Pull out every line of the items below that contains the word "spot".

BEGIN Recorded information

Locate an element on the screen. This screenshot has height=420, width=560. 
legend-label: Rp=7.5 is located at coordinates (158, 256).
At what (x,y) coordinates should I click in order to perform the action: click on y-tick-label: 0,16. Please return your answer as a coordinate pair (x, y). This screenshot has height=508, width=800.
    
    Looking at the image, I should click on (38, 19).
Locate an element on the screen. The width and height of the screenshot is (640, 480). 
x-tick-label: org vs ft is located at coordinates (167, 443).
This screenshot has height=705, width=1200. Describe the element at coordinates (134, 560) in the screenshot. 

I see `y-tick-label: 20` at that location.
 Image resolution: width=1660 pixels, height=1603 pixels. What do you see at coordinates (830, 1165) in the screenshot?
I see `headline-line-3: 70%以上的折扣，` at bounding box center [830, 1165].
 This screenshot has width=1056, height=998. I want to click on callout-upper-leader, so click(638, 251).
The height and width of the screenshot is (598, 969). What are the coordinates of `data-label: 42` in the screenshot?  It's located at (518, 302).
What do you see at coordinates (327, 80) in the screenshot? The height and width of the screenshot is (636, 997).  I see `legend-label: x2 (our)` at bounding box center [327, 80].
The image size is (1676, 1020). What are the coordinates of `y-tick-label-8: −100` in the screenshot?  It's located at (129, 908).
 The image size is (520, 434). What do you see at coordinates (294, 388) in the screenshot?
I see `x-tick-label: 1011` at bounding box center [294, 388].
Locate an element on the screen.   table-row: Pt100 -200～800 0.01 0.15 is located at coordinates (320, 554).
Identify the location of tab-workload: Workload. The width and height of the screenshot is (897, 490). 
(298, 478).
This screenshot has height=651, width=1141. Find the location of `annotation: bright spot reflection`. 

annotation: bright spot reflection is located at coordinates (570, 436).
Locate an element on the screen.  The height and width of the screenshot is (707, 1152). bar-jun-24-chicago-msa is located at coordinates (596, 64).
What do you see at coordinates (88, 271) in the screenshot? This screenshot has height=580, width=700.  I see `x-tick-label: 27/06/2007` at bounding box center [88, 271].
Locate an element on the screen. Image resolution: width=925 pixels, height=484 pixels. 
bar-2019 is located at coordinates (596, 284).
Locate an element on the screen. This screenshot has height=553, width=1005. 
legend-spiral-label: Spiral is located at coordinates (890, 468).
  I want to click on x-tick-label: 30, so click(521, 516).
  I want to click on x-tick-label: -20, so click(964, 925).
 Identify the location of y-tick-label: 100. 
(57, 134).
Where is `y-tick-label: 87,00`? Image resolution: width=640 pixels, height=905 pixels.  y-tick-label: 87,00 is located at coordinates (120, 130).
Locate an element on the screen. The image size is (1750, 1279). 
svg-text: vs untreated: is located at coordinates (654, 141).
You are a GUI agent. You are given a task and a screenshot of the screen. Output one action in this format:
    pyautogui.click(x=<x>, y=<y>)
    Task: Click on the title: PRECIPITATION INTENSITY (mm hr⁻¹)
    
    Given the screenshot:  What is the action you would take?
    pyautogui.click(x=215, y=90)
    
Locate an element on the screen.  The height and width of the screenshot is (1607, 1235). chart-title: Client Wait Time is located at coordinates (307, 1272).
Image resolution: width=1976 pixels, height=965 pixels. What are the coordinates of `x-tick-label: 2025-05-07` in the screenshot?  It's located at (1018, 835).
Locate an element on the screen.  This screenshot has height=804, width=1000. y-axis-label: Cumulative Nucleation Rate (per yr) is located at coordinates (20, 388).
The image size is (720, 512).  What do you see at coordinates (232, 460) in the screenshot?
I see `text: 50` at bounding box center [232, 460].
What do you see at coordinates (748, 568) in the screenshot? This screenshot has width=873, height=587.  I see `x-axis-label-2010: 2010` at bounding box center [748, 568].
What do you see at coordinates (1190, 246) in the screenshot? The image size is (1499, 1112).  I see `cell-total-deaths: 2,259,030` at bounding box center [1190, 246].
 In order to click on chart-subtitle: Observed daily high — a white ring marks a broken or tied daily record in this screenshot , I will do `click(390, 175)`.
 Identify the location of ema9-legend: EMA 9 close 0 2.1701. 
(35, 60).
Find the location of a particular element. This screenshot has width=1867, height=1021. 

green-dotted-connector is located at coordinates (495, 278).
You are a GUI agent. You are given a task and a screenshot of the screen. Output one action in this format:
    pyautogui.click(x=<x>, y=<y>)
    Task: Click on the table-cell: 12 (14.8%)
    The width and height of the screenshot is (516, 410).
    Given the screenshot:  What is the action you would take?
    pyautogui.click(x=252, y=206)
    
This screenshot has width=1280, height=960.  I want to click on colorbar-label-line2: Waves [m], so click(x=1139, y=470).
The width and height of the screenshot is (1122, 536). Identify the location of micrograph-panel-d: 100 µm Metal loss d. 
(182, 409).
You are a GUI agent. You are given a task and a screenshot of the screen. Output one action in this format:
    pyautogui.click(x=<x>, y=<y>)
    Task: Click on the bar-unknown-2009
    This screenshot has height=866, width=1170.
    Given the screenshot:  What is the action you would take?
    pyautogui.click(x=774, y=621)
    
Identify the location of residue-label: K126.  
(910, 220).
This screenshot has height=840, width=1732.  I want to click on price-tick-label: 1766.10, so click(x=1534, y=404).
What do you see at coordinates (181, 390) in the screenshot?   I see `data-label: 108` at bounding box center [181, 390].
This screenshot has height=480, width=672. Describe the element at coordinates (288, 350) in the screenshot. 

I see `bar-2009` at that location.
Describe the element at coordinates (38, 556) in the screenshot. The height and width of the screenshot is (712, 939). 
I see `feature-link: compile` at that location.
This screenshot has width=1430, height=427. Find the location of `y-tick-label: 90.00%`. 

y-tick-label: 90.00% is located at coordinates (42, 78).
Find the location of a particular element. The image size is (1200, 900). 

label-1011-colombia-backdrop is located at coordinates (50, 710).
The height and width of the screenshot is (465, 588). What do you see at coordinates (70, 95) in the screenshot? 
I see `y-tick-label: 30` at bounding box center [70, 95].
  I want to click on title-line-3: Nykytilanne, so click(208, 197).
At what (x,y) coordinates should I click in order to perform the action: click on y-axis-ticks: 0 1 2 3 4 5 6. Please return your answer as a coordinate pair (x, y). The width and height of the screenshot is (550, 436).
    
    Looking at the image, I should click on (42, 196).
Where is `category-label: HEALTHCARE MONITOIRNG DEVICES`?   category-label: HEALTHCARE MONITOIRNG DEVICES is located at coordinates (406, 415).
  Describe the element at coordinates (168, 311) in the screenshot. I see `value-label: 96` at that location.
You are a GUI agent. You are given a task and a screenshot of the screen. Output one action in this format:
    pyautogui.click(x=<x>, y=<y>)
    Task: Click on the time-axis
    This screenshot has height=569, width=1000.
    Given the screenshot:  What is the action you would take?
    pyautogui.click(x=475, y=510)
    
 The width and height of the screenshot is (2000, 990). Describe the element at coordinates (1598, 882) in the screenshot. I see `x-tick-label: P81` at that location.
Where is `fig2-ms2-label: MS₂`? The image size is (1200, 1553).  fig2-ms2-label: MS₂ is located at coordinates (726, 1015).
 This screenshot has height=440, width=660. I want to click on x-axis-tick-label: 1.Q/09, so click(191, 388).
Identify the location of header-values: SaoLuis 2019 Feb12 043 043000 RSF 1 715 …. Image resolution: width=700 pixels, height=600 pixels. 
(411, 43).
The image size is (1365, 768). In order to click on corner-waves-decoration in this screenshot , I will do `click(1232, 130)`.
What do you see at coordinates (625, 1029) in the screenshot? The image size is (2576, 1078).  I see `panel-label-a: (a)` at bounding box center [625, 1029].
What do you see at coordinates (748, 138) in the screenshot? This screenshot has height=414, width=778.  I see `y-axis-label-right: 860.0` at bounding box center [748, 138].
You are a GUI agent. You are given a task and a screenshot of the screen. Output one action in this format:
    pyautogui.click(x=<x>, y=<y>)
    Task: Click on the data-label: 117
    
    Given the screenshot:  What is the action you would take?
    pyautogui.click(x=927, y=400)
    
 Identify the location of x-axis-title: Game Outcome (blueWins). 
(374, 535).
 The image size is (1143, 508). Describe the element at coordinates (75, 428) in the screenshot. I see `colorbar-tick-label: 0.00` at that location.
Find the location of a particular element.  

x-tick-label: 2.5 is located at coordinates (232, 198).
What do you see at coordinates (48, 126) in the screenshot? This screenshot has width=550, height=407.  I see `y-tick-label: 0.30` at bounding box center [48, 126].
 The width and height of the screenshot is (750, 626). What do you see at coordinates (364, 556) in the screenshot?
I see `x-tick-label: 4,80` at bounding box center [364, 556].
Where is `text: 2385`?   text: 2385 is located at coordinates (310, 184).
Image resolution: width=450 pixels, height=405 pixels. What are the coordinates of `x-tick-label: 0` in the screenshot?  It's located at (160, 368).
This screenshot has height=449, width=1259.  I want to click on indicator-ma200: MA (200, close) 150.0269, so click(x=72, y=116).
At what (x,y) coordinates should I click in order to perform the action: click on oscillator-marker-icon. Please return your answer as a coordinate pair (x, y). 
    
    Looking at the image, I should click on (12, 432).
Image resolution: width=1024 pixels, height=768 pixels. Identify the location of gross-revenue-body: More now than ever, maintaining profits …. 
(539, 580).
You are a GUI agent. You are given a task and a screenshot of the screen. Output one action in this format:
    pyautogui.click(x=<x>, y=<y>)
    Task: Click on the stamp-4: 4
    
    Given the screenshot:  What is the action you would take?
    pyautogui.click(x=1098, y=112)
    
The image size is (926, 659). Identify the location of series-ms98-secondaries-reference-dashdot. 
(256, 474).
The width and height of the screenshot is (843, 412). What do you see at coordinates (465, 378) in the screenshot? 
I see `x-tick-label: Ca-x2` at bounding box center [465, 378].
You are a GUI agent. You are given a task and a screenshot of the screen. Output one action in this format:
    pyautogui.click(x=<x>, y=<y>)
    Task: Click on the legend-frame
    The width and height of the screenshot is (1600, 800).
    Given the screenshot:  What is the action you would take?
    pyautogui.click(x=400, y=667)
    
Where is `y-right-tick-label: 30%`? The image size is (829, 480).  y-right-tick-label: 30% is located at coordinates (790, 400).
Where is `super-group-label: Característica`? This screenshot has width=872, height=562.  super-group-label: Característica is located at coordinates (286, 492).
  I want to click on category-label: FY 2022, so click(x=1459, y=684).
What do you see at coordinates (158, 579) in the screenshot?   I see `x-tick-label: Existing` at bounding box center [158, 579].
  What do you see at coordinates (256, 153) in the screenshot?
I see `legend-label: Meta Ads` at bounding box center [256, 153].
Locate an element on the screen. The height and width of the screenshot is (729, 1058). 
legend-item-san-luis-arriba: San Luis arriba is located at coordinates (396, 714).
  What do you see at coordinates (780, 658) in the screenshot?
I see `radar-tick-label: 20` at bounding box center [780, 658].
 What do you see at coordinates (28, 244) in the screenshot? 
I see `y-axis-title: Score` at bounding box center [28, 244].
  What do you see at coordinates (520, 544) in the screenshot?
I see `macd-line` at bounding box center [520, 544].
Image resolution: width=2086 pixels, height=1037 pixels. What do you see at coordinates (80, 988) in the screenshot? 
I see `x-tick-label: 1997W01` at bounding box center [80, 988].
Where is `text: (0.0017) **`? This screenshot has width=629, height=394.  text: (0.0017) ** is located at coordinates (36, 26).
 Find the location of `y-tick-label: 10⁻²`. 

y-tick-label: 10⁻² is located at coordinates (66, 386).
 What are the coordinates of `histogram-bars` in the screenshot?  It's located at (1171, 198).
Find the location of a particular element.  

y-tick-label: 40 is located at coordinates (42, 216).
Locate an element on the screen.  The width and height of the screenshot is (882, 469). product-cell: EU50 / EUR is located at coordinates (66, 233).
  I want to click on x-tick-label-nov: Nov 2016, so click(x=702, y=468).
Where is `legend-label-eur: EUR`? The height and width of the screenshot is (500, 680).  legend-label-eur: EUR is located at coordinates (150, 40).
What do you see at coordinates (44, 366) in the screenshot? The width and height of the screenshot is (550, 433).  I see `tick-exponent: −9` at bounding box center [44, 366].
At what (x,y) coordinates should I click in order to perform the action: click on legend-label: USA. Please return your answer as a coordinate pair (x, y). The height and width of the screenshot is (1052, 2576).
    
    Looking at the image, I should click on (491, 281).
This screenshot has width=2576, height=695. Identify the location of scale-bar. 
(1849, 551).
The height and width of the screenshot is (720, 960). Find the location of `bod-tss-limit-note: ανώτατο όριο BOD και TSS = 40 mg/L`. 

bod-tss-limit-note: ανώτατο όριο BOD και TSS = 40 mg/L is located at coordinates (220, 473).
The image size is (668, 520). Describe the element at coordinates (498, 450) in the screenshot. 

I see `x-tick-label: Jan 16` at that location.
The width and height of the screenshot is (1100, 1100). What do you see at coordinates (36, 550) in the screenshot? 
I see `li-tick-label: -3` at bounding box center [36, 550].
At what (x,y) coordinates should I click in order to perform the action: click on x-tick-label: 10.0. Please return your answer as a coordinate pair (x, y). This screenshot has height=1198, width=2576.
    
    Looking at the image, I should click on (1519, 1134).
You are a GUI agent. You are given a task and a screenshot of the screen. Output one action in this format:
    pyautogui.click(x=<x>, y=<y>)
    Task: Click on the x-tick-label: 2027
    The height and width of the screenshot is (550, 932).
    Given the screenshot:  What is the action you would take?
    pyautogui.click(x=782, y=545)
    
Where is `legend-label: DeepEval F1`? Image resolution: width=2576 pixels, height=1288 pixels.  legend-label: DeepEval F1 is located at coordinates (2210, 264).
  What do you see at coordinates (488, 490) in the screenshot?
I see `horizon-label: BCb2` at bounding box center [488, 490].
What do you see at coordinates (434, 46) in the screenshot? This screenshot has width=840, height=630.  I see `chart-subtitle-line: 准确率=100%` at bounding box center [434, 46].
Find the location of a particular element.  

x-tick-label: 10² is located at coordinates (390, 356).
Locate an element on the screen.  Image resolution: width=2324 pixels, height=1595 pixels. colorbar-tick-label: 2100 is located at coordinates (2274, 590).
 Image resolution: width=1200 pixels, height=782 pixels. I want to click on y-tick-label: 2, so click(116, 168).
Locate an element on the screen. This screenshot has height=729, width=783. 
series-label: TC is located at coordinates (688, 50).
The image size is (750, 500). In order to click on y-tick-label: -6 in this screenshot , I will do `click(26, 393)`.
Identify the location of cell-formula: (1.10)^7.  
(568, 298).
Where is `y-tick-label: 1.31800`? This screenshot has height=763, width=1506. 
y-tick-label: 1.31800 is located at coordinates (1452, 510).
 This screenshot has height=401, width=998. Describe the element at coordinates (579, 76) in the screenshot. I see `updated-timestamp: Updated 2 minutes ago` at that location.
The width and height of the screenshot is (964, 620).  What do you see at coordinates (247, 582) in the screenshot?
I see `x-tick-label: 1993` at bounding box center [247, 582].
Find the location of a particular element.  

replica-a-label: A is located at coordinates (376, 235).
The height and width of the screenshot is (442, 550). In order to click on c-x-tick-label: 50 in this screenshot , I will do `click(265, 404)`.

END Recorded information

**Task solution**
This screenshot has height=651, width=1141. Find the location of `annotation: bright spot reflection`. 
annotation: bright spot reflection is located at coordinates (570, 436).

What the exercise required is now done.